— Extracto de la página —
○ ○ ○ ○

De ahí­ vino la erosión, la tala de bosques, las tragedias del agua, los deshielos y derrumbes catastróficos, la esclavitud, el sometimiento de unos hombres a otros, la injusticia, la desigualdad entre los hijos de un mismo Padre.

El pecado destruyó y destruye el equilibrio de la tierra, porque el deterioro moral del hombre, al no respetar las leyes de la convivencia, no sólo de la humanidad, sino de las otras especies del reino animal como del vegetal y el mineral, destruye también la ecologí­a. Pero para San Agustí­n, Dios, sabio, bueno y poderoso, no quiere el mal sino el bien y por eso de los males saca bienes.

Nos asomamos a una era incierta. El tercer milenio no ha empezado con pie derecho El mundo está agitado por problemas polí­ticos, económicos, sociales; hay hambre, persecución y emigración por todas partes. Para Venezuela, estos primeros 17 años del siglo XXI, han constituido la etapa más dolorosa y oscura de su historia. Nos hundimos. Y;  sin embargo, no podemos dejarnos arrastrar por esta corriente del mal. Éste se ahoga en la abundancia del bien.

○ ○ ○ ○

— Tarea requerida A —
Indica si cada afirmación concuerda con el fragmento sobre el pecado y la ecología: (i) Dios saca bienes de los males; (ii) el tercer milenio comenzó con pie derecho; (iii) los primeros 17 años del siglo XXI fueron para Venezuela la etapa más dolorosa y oscura de su historia. Responde sí o no a cada una y cita literalmente las palabras del fragmento que lo deciden.
— Tarea requerida B —
Reproduce sin cambios el tramo del fragmento sobre el pecado y la ecología que va desde "Nos asomamos a" hasta "abundancia del bien.".
— Tarea requerida C —
Prosigue el fragmento sobre el pecado y la ecología a partir de su última oración.

— Bloque de datos —
○ ○ ○ ○

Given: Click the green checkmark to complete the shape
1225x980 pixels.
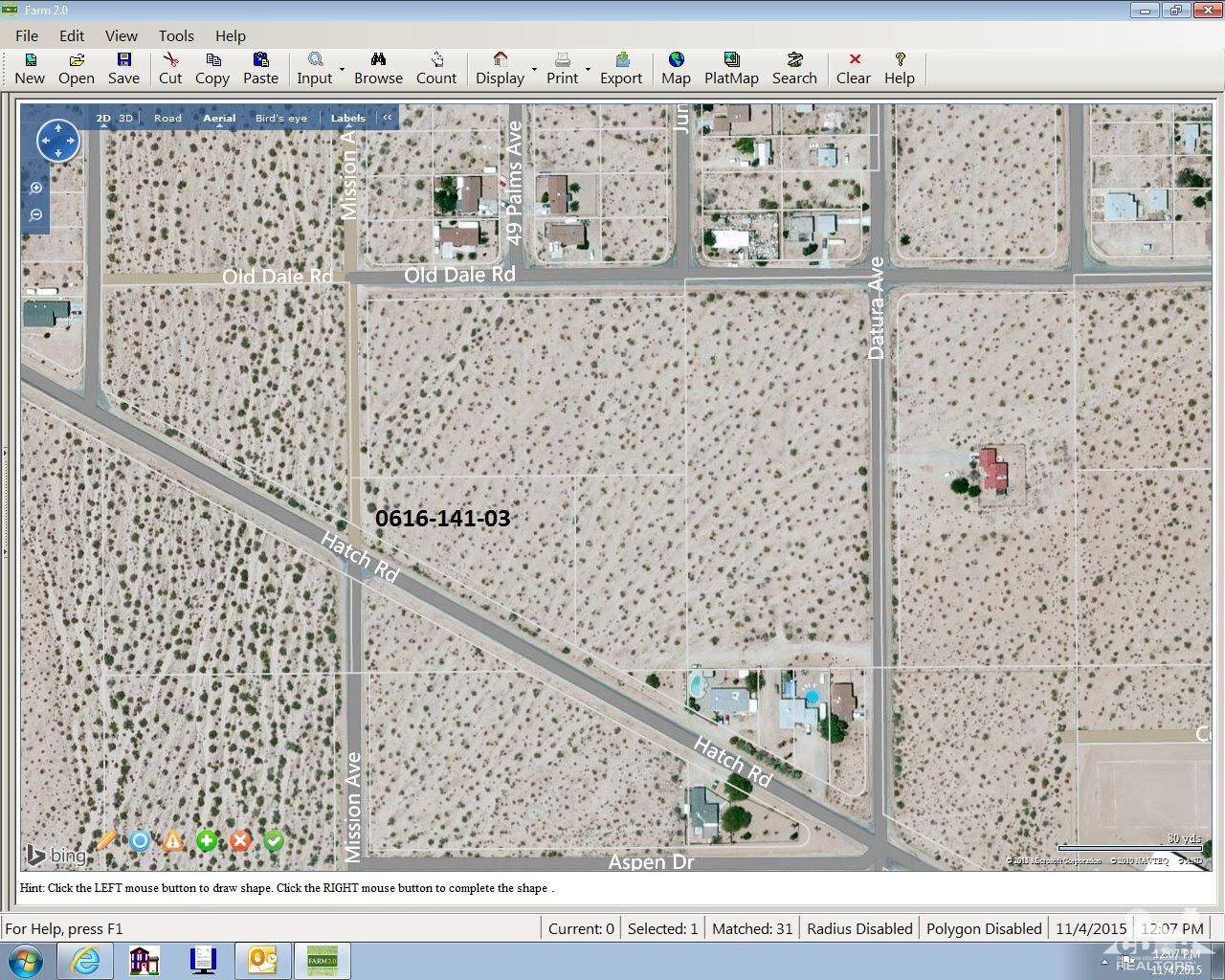Looking at the screenshot, I should click(x=274, y=840).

○ ○ ○ ○

— Resultado de la tarea A —
(i) Sí: «por eso de los males saca bienes».
(ii) No: «El tercer milenio no ha empezado con pie derecho».
(iii) Sí: «han constituido la etapa más dolorosa y oscura de su historia».

— Resultado de la tarea B —
Nos asomamos a una era incierta. El tercer milenio no ha empezado con pie derecho El mundo está agitado por problemas polí­ticos, económicos, sociales; hay hambre, persecución y emigración por todas partes. Para Venezuela, estos primeros 17 años del siglo XXI, han constituido la etapa más dolorosa y oscura de su historia. Nos hundimos. Y;  sin embargo, no podemos dejarnos arrastrar por esta corriente del mal. Éste se ahoga en la abundancia del bien.

— Resultado de la tarea C —
Pero el bien no es una conquista masiva, es individual, luego se convierte  en colectivo. Cada uno de nosotros, ¡cada uno!, debe empeñarse en ser mejor persona en su mundo familiar, laboral y social. Mejor padre, mejor hijo, mejor trabajador, mejor vecino, mejor ciudadano.

Con espí­ritu religioso algunos, de respuesta a Dios, tendiendo a la perfección, como Él es perfecto; otros, con sentido de pertenencia a la humanidad y responsabilidad ante la especie. Todos, sembradores de amor, paz, espí­ritu de sacrificio por los demás y convivencia. No hagamos de este mundo un lugar de tinieblas y desesperación.

¿Qué es el infierno? El lugar donde no se ama. ¿Qué es el cielo? La plenitud del amor.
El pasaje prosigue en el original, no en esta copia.